Co nowego w zakresie usług pojawiło się w tym roku na targach?
Po raz pierwszy jest u nas firma Cukier Lukier, która wpisuje się w ogólnoświatową modę na tzw. candy bary, czyli bary ze słodkościami typu muffiny, makaroniki czy wyroby lukrowane dopasowane kolorystycznie do barw wesela.
Dla wystawiających się firm targi służą przede wszystkim zdobywaniu klientów. Czy nawiązują się tu także relacje firma – firma?

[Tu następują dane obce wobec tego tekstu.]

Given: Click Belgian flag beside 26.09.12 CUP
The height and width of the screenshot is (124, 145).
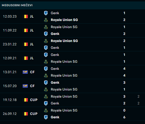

Oczywiście, chociaż nie ma tego oficjalnie w agendzie naszej imprezy. Od lat moim niespełnionym marzeniem jest stworzenie czegoś w rodzaju panelu„B2B”, w ramach której wystawcy mogliby nawiązywać ze sobą współpracę.
To dzieje się tutaj samoistnie… Co roku słyszę chociażby, że firma transportowa dogadała się z lokalem, czy że artyści dogadali się z lokalami. Współpraca między wystawcami kwitnie, targi sprzyjają temu, że wystawcy się poznają, wymieniają wizytówkami. Jednak to dodatkowe wydarzenie „B2B” to coś nad czym musimy popracować w najbliższej przyszłości.